Billionaire investor says it is ‘inevitable’ weaker economies will exit euro

Published on June 28, 2011 by David Turner   ·   No Comments

George Soros, the Hungarian-American financier, has stated that the financial collapse in Greece could lead to a meltdown of the euro and further problems for the smaller countries within Europe.

Speaking at a panel discussion on European liberal democracy yesterday, the wealthy investor suggested it was “inevitable” that certain countries will seek to leave the euro as the European economy as a whole becomes increasingly “vulnerable”.

Soros stated “There’s no arrangement for countries leaving the euro, which in current circumstances is probably inevitable. We are on the verge of an economic collapse which starts, let’s say, in Greece, but it could easily spread.

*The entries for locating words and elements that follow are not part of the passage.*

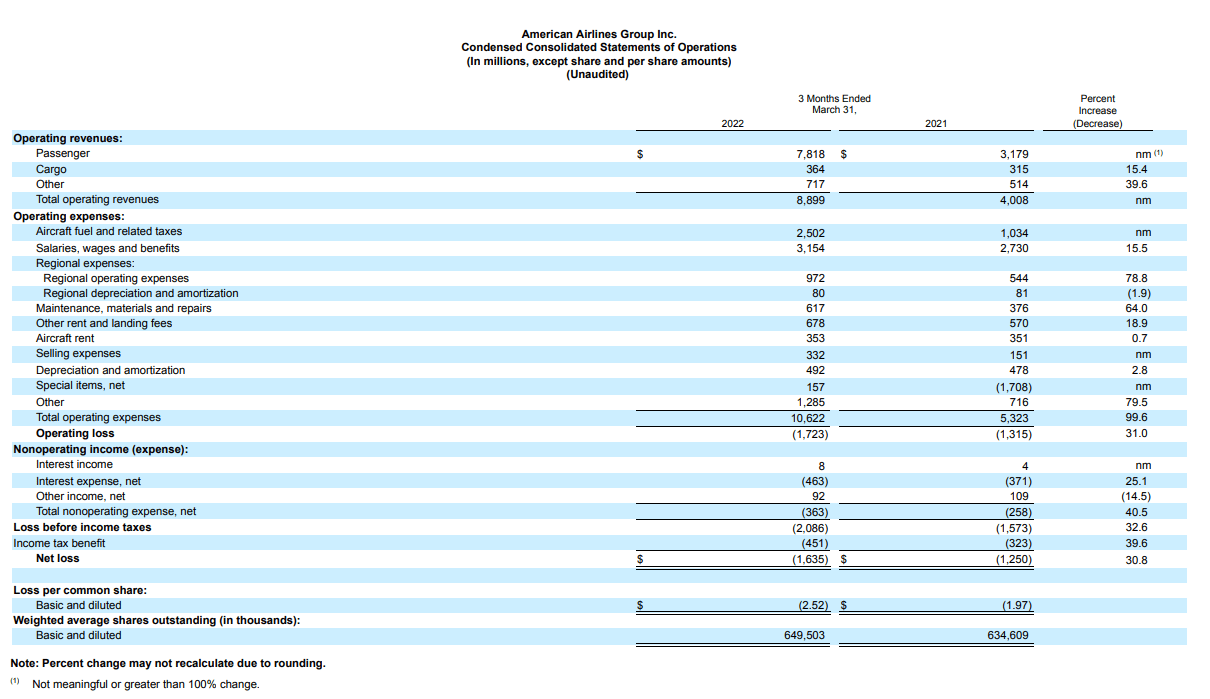
Task: Click the rounding note at the bottom
Action: click(168, 663)
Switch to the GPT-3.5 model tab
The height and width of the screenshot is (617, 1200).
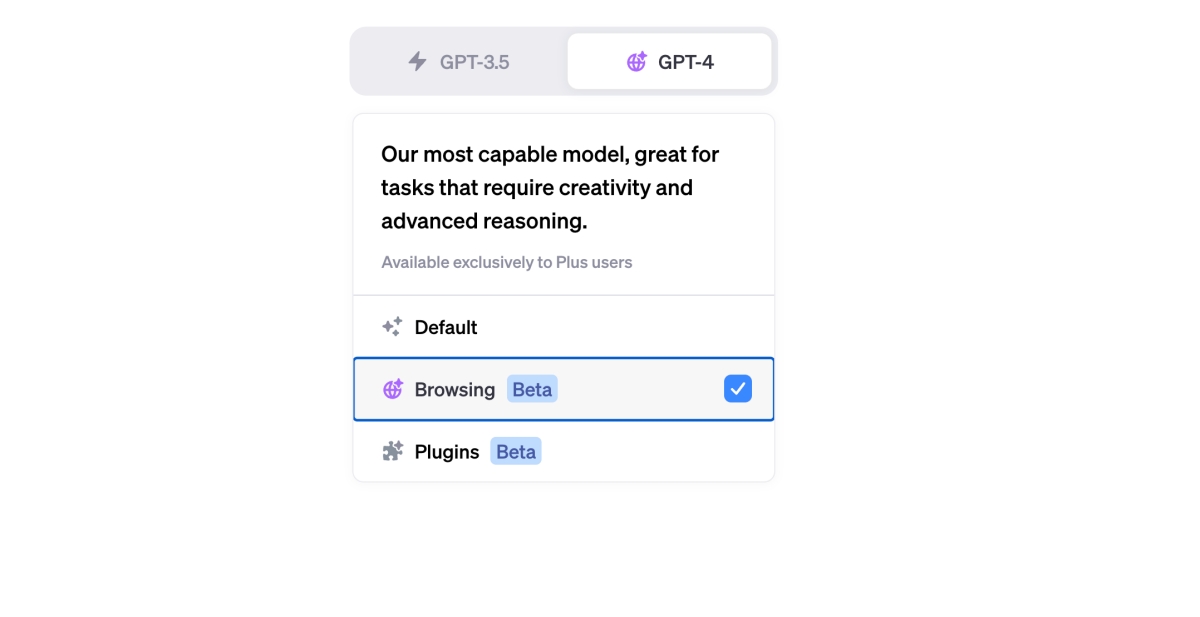460,62
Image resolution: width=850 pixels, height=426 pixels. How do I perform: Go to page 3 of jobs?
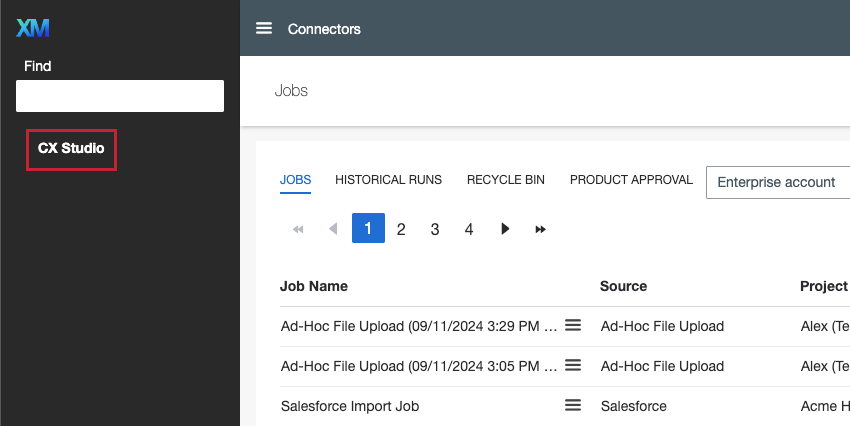[435, 229]
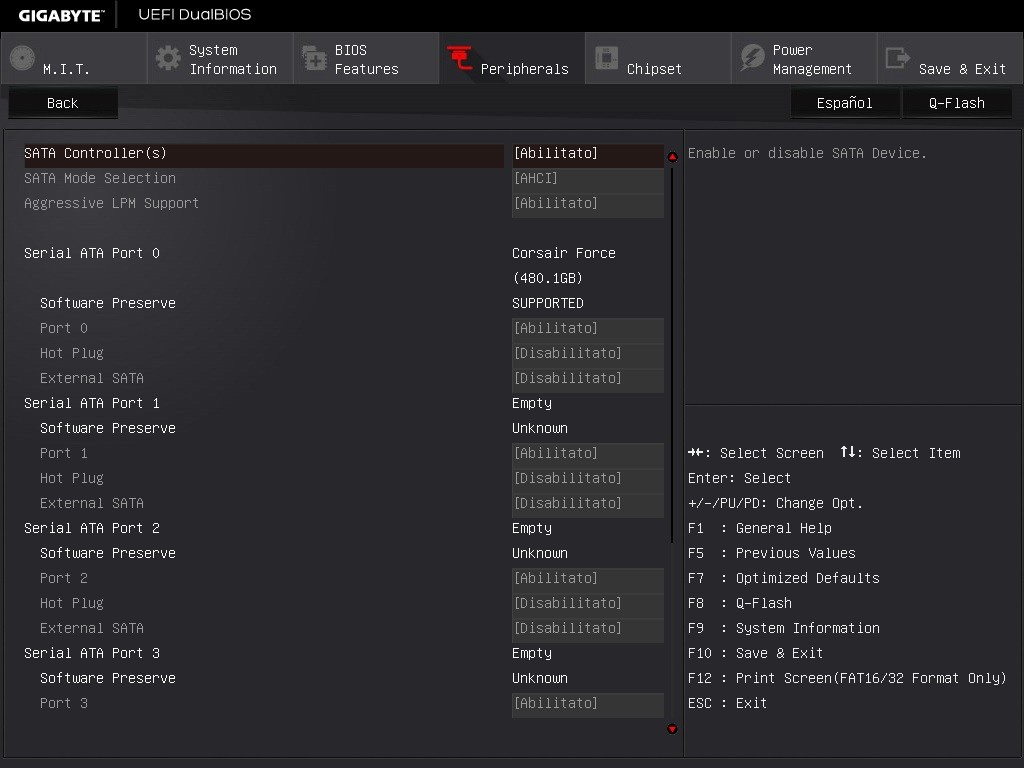Launch Q-Flash utility button
This screenshot has width=1024, height=768.
tap(956, 103)
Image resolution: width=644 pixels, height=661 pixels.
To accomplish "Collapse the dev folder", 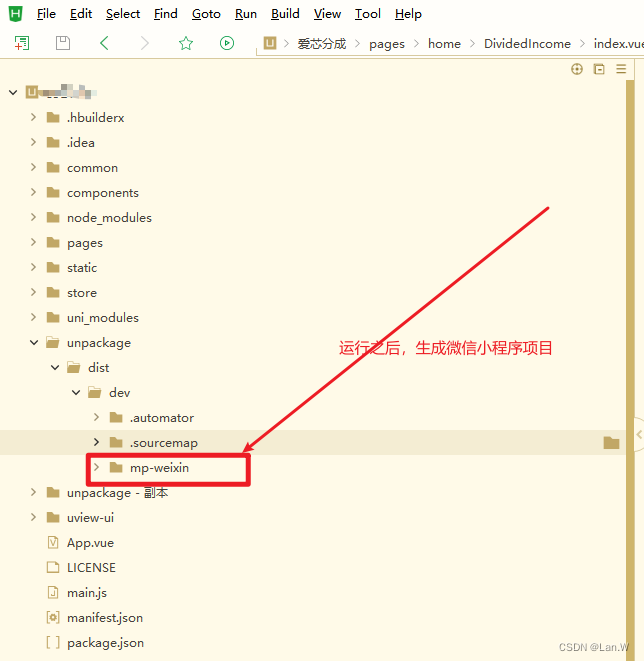I will 75,393.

The financial system remains extremely vulnerable”.

The euro was pushed to a record low against the Swiss franc last week and the fear is growing that the Greek crisis could have a destabilising effect on various other European countries. Soros was adamant in his view that the crisis is ‘centred’ around the euro. “It’s a kind of financial crisis that is really developing. Most people realise it. The authorities are actually engaged in buying time, “he said.

The fear is growing that countries such as Luxembourg and Estonia, where the euro is in place, are facing similar problems to Greece and are in danger of becoming the next big victim of the financial crisis which has already had a devastating impact on the Irish economy.

European Union leaders have made a pledge to stand behind Greece provided Prime Minister George Pandreou can push through a 78 billion euro package of budget cuts and asset sales. But Soros fears this isn’t enough and thinks that European leaders should be looking for alternative strategies to solve the debt crisis.

“You need a Plan B and there’s no Plan B at the moment”, Soros stated. He also suggested there were “fundamental flaws” that must be corrected to ensure a turnaround in the fortunes of the euro and the European economy in general. As Greece becomes the latest European nation to slide into financial crisis following Ireland and Portugal, the inevitable question is; who is next?